Work required
Print, in exact form, the lines below from the one containing "Viewport: 580px width, 580px height." through the one containing "has width=553, height=1024.", and omit all others.

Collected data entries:
BEGIN

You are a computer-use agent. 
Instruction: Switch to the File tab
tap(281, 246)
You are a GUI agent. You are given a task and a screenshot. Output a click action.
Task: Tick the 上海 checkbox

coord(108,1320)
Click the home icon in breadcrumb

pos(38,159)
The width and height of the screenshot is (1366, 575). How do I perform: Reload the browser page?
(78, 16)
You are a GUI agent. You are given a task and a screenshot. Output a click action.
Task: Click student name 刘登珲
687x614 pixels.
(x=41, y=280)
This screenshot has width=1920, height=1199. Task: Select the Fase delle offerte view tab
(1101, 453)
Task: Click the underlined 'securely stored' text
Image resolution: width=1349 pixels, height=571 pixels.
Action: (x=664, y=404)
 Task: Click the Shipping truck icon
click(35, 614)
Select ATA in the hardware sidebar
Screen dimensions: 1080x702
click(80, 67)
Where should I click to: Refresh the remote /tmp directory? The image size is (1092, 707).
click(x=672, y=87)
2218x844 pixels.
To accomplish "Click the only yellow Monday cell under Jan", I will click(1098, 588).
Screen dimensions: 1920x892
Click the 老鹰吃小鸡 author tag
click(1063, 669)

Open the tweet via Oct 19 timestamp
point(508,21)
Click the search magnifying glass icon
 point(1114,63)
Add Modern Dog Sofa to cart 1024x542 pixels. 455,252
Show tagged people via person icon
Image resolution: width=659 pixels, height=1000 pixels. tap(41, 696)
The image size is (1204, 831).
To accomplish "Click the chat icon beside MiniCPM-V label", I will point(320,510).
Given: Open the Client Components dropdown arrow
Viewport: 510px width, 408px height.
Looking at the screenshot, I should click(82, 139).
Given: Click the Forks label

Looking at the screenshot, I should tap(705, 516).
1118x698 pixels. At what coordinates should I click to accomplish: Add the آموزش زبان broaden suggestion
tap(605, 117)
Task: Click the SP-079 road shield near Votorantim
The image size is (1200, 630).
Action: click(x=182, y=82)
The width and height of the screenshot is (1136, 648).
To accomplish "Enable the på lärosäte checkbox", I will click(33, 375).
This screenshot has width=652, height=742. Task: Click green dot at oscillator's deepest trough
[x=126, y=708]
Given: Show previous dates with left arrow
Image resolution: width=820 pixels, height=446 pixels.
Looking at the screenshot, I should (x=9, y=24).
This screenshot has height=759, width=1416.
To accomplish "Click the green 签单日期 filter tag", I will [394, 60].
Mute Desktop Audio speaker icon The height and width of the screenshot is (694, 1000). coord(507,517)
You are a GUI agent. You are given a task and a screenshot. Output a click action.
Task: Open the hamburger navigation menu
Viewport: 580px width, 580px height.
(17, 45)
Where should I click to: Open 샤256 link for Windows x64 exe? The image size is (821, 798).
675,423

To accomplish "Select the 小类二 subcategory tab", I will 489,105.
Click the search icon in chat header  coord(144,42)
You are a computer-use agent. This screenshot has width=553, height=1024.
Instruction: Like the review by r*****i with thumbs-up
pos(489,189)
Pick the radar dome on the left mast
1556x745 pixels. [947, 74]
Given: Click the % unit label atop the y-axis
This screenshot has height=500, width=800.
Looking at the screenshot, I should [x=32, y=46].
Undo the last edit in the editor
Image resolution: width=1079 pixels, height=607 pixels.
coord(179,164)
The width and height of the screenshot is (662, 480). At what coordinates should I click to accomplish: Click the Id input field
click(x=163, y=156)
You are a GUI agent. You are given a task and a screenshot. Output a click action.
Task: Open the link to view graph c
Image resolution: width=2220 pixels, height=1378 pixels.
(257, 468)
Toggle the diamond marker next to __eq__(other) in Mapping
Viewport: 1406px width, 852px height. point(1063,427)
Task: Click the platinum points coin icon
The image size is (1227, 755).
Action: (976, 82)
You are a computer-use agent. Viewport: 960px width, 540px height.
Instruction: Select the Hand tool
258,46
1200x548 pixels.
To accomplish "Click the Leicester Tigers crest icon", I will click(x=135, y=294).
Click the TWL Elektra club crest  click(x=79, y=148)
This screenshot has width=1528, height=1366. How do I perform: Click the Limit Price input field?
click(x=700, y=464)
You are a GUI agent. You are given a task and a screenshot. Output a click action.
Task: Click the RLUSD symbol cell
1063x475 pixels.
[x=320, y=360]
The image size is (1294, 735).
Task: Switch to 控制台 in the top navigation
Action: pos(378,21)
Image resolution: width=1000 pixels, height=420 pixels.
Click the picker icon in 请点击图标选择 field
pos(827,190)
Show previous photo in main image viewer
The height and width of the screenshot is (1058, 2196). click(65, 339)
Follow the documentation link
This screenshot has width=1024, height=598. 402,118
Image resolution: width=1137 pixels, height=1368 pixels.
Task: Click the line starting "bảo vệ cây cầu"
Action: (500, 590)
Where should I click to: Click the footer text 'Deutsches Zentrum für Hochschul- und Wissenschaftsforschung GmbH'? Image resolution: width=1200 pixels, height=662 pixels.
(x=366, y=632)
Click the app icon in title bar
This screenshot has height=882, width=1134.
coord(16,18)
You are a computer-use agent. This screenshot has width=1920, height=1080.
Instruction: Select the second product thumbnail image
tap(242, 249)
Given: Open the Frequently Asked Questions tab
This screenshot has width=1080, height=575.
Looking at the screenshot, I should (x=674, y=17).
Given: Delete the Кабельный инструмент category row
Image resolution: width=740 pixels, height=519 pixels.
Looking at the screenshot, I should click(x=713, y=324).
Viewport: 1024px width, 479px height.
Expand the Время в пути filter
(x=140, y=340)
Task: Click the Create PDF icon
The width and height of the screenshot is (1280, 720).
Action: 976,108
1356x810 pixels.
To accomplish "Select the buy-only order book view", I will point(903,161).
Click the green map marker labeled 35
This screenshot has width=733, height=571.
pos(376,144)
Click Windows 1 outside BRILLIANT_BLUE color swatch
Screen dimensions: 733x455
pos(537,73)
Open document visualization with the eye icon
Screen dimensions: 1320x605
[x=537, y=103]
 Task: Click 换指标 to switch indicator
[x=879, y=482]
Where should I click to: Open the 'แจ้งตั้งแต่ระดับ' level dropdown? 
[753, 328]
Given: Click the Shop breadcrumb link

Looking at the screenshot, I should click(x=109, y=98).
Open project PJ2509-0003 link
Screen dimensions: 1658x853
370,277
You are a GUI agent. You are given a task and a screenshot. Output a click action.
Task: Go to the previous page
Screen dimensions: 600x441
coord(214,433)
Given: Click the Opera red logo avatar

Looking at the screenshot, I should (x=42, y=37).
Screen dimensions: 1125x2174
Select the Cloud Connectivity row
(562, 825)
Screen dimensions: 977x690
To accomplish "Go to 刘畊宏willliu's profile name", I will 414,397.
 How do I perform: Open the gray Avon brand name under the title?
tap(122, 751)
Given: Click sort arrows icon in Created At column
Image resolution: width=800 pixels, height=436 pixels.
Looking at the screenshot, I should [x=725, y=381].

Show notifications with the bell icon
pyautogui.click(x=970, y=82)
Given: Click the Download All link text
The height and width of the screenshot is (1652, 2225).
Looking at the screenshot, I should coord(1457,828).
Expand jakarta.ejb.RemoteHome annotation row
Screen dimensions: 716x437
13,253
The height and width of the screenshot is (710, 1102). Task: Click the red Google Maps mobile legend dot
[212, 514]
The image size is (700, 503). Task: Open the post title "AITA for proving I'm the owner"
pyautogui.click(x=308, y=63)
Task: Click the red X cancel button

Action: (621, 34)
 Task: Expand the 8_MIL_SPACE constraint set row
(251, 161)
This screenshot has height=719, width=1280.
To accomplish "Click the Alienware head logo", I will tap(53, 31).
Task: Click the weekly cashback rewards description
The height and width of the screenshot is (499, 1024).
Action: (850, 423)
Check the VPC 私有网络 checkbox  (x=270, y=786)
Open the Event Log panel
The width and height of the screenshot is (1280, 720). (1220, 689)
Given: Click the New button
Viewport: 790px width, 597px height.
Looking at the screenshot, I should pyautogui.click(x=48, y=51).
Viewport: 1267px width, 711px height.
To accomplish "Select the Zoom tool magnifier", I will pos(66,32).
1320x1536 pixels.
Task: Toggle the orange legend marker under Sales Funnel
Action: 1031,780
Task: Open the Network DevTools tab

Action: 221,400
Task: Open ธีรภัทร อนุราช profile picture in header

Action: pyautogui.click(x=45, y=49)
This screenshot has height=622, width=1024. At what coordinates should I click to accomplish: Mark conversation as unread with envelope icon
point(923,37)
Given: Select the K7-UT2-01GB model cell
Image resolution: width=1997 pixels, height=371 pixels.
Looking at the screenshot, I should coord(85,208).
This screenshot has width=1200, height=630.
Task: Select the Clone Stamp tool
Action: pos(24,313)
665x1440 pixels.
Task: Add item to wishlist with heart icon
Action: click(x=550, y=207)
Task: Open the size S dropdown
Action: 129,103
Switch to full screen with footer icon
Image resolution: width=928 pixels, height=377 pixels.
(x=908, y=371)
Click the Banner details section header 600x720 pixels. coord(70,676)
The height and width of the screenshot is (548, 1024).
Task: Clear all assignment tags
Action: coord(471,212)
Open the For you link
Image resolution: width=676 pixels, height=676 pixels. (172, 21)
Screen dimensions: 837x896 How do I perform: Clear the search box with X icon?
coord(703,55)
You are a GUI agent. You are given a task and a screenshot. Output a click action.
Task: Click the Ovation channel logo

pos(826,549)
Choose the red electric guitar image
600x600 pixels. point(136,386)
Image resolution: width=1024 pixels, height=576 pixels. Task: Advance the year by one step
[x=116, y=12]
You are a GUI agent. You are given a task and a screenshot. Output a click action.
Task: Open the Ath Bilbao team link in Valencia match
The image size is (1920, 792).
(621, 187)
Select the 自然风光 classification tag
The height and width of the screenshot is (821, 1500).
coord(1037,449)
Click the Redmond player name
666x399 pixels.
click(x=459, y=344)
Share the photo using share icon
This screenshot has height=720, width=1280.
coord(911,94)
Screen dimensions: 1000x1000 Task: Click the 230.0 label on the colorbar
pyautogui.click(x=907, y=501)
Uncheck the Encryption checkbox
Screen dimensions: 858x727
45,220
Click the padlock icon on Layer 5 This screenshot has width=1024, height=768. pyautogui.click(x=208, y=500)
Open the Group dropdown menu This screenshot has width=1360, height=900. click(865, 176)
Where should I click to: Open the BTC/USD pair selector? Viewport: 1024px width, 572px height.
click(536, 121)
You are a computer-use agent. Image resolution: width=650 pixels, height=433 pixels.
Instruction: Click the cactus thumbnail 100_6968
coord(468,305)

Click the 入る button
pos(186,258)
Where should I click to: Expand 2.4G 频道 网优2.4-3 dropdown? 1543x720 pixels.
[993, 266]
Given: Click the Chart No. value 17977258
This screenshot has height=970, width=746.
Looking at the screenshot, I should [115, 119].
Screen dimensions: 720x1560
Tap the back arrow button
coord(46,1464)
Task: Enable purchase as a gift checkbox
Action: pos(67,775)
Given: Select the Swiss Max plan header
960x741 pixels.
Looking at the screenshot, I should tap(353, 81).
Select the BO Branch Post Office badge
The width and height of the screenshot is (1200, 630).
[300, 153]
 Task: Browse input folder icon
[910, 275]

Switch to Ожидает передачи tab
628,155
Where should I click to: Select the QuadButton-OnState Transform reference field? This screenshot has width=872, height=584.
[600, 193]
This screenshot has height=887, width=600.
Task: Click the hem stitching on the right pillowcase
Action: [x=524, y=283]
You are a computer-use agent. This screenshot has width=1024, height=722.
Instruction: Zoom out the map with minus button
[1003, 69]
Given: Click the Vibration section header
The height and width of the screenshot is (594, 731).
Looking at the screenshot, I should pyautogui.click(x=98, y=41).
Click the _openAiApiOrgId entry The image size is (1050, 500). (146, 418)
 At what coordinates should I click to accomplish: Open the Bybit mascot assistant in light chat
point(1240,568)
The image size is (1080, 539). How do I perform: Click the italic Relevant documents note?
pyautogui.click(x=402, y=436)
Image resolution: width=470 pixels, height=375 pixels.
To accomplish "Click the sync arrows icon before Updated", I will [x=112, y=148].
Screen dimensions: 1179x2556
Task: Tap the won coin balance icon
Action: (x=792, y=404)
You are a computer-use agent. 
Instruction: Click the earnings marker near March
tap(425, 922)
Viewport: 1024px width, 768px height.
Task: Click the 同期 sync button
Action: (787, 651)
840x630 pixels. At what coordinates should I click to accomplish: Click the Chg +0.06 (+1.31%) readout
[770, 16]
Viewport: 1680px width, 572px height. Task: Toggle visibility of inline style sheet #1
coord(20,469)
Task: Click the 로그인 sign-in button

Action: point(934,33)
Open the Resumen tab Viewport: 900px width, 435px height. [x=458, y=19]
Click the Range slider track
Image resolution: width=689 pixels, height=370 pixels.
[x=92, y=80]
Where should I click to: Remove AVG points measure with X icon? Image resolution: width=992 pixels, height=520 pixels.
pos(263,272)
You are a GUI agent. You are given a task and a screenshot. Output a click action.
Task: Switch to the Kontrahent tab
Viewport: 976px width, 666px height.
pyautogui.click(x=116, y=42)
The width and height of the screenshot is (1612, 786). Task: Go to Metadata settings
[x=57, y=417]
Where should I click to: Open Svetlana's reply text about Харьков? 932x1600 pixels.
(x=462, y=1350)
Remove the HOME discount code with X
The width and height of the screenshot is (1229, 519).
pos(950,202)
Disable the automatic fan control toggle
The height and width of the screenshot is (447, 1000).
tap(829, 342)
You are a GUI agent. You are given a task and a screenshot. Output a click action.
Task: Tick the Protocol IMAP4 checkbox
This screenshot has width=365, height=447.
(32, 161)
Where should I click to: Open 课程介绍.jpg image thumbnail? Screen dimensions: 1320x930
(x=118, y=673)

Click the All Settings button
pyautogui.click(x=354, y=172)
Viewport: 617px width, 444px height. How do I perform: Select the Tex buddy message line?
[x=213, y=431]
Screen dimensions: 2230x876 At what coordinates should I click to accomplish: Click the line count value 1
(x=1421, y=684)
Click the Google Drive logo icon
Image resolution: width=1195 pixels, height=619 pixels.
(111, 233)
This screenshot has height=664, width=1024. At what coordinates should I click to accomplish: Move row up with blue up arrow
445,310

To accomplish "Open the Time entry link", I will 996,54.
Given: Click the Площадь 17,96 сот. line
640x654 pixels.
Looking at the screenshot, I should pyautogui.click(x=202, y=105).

END

Expected answer
Viewport: 580px width, 580px height.
(17, 45)
Where should I click to: Open 샤256 link for Windows x64 exe? The image size is (821, 798).
675,423

To accomplish "Select the 小类二 subcategory tab", I will 489,105.
Click the search icon in chat header  coord(144,42)
You are a computer-use agent. This screenshot has width=553, height=1024.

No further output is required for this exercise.